*** Block opens ***
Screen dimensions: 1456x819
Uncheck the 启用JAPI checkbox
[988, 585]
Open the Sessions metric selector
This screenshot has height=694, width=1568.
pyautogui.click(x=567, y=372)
*** Block closes ***
§ **Assigned task**
Print every entry exactly.

§ **Problem solution**
Screen dimensions: 1456x819
Uncheck the 启用JAPI checkbox
[988, 585]
Open the Sessions metric selector
This screenshot has height=694, width=1568.
pyautogui.click(x=567, y=372)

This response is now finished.